Microsoft has promised to deliver a Silverlight 5 beta at the Mix conference next week. The team posting is by Walid Abu-Hadba (Corporate VP of Developer and Platform Evangelism), Soma Somasegar (Senior VP or Developer Division) and Scott Guthrie (Corporate VP of .NET Developer Platform) and seems intended to clarify the company’s much-debated strategy concerning Silverlight vs HTML 5:
we have received questions from the community about the future of plug-ins, and how Silverlight is viewed as part of an overall solution set. We’ll provide clarity, background and context below
Despite the high-powered authorship though, the post tells us little.
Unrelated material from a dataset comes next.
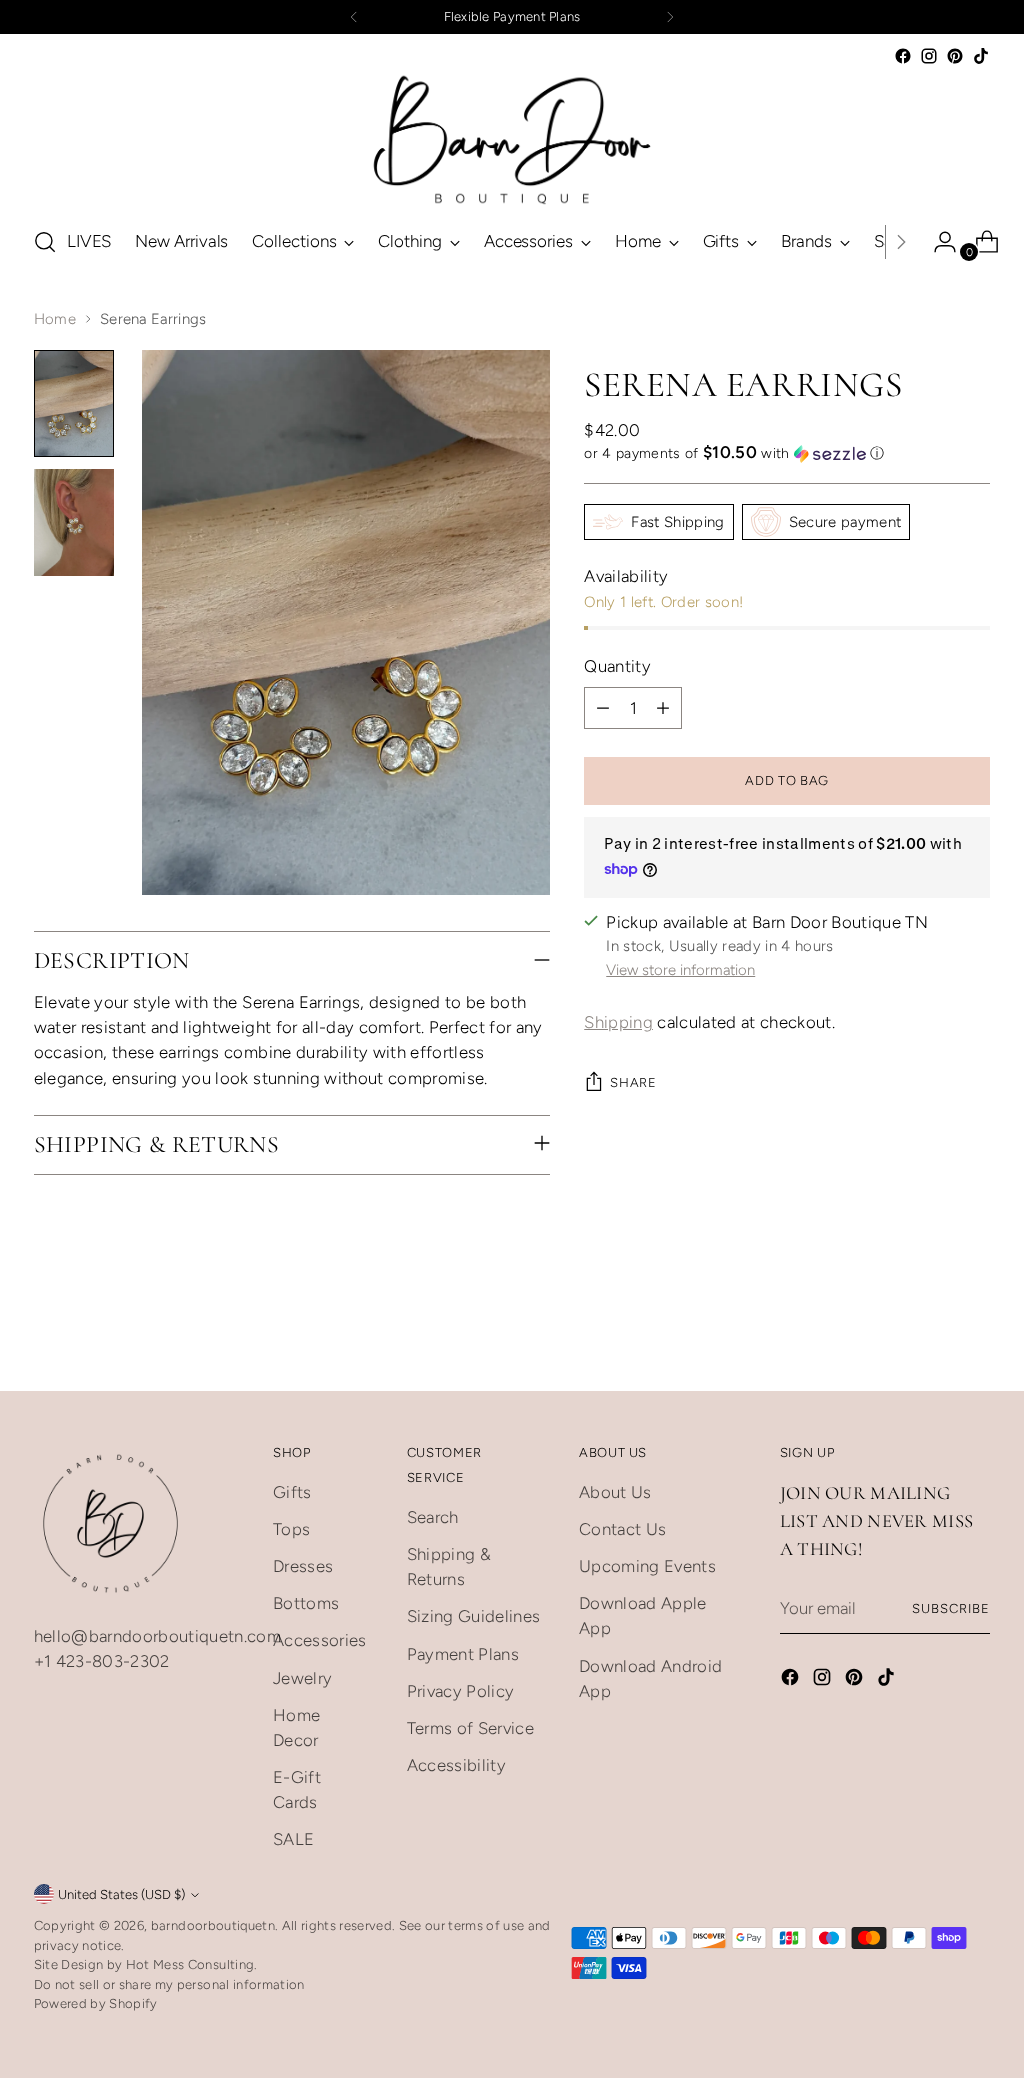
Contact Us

I mean, can you get vaguer than this?
HTML5 is a solution for many scenarios, and developers should make the appropriate choice based on application needs, knowing that we have a heritage and a future vision of supporting a wide variety of technologies to meet those needs.
This sentence is considered so perfectly nuanced that it is repeated at the end of the post.
If you enjoy reading between lines, there is a phrase to ponder here:
Over the coming months we’ll be particularly demonstrative of our emphasis on HTML 5, in Internet Explorer and in tools.
I’m hearing noises about Visual Studio 2012 now, and I imagine we will see some HTML 5 tooling there. I would expect it to include support for rich ASP.NET clients talking to WCF RIA Services or maybe WCF Web APIs as well as things like the ASP.NET Membership Framework; and I would expect JQuery and ASP.NET Ajax to figure strongly.
I do not think Silverlight is dead though; apart from its role in Windows Phone, we are hearing rumours about the AppX application model in Windows 8 which looks a lot like Silverlight; and I have already noted the extensive use of Silverlight in Microsoft’s own products. I would rather hear the developer division VPs discuss this aspect of Silverlight, rather than reiterate corporate angst over how it relates to HTML 5. I would also like to see a post signed by the Windows team as well as by developer division.
Although the post is on the “Silverlight Team Blog” and MIX is web-oriented, I would also like to hear what the future (or probably non-future) is for WPF.
When are they going to address the rumors about “Jupiter”?
Vic
Silverlight may live on as a mobile app platform, but as a web app platform it is dead at Microsoft’s own hands. Microsoft doesn’t seem to understand that almost no one is going to choose an essentially Windows-only platform for implementing RIAs. Microsoft has effectively conceded the plug-in based web app segment (i.e., web apps HTML 5 can’t handle) to Flash. And they did it without ever giving Silverlight a real chance (Silverlight 4 was the first Silverlight version comparable to Flash).
The Silverlight wish list now shows the “more platforms” wish increase its lead to almost double the number of votes as the next most popular wish. And still, Microsoft refuses to listen.
Not only as a mobile app platform, but as a Windows app platform I think.